会社でのやり取りやご近所付き合いなど、対人コミュニケーションは誰にとっても避けて通れない道でしょう。とかく利害が絡む会社での人とのやり取りは、抱いた感情をそのまま吐き出すことができないことも多く、気が付くと自分にストレスが溜まる人も多いのではないでしょうか。

筆者はマーケティングの部署にいたため、会社員の中でも比較的社内外の多くの人と関わることが多い立場でした。他部署と折衝を行い、顧客にヒアリングを行い、営業先から提案を受ける、などなど。筆者自身も他者とのやり取りでストレスを感じることもありましたが、あるとき、ストレスを感じる人が常に同じタイプであることに気が付きました。

ストレスを与えるのは他者の存在と思っていたものの、実は自分の内側にある“苦手なタイプ”という固定観念が原因なのではないか……。

結局他者に感じるストレスとは何なのだろうかと疑問に思っているときに、国際政治学者の三浦瑠麗さんが対人コミュニケーションに悩む読者の相談に乗る記事を読みました。

「人は自分とは違う」という本質

画像:fizkes/Shutterstock

記事の相談者は同僚の言動に苛立ちを覚える女性です。その悩みに対し三浦氏は、自分が「当たり前」と思っていることと外れた他者の言動がストレスの原因と分析します。

毎月のお金の出入りを把握しておきたいタイプとそうでないタイプなどを例に取り、純粋に性格の違いからイライラが起こると解説は続きます。前述した筆者の「常に同じタイプにイラっとする」という現象を当てはめるとしっくりと来ます。

1968年にアメリカの産業心理学者であるデビッド・メリル氏が提唱したコミュニケーションの「ソーシャルスタイル理論」というものがあります。
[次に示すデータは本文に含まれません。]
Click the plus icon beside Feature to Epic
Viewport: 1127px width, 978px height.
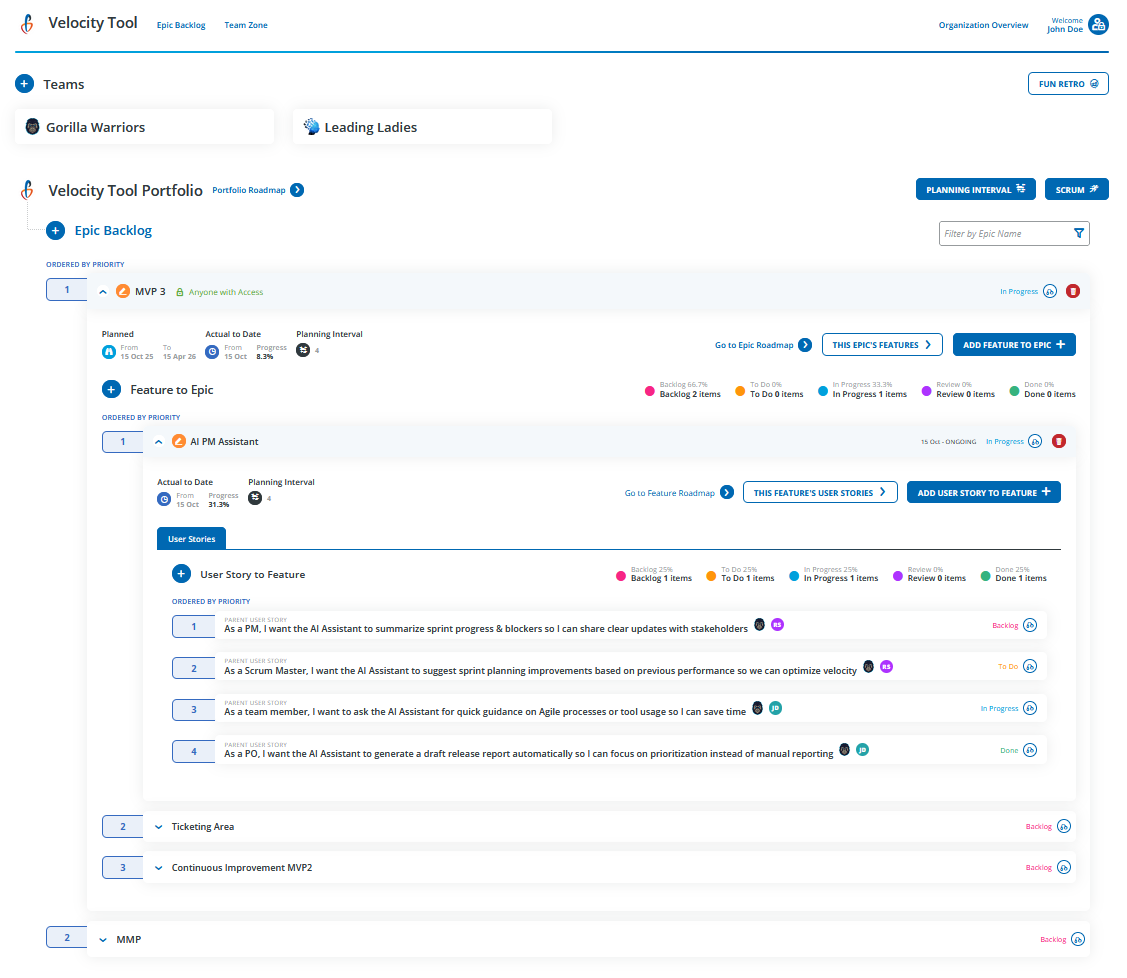click(111, 389)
感情表現と自己主張を主軸として、コミュニケーションスタイル別に4つのタイプに分類をしており、グローバル企業にも研修などで導入されている概念です。自己主張度と感情表現度のニ軸があり、アナリティカル(分析型)、 ドライビング(実行型)、 エミアブル(温和型)、 エクスプレッシブ(直感型)に分類されます(※1)。

このようなフレームを知ったあとは「イラっとする」という感覚の前に「ああ、この人はアナリティカルなのだな。だからこんな細かい点を突っ込むのだな」と解釈ができるようになりました。不思議なことに、その人の特徴が客観的に把握できると、気持ちが冷静になります。つまり、イラっとする言動がその人の「個性」としてフラットに認識できるようになったのです。

他者のタイプを把握するのと同時に、自分のタイプにも自覚的になったことも副産物的なメリットでした。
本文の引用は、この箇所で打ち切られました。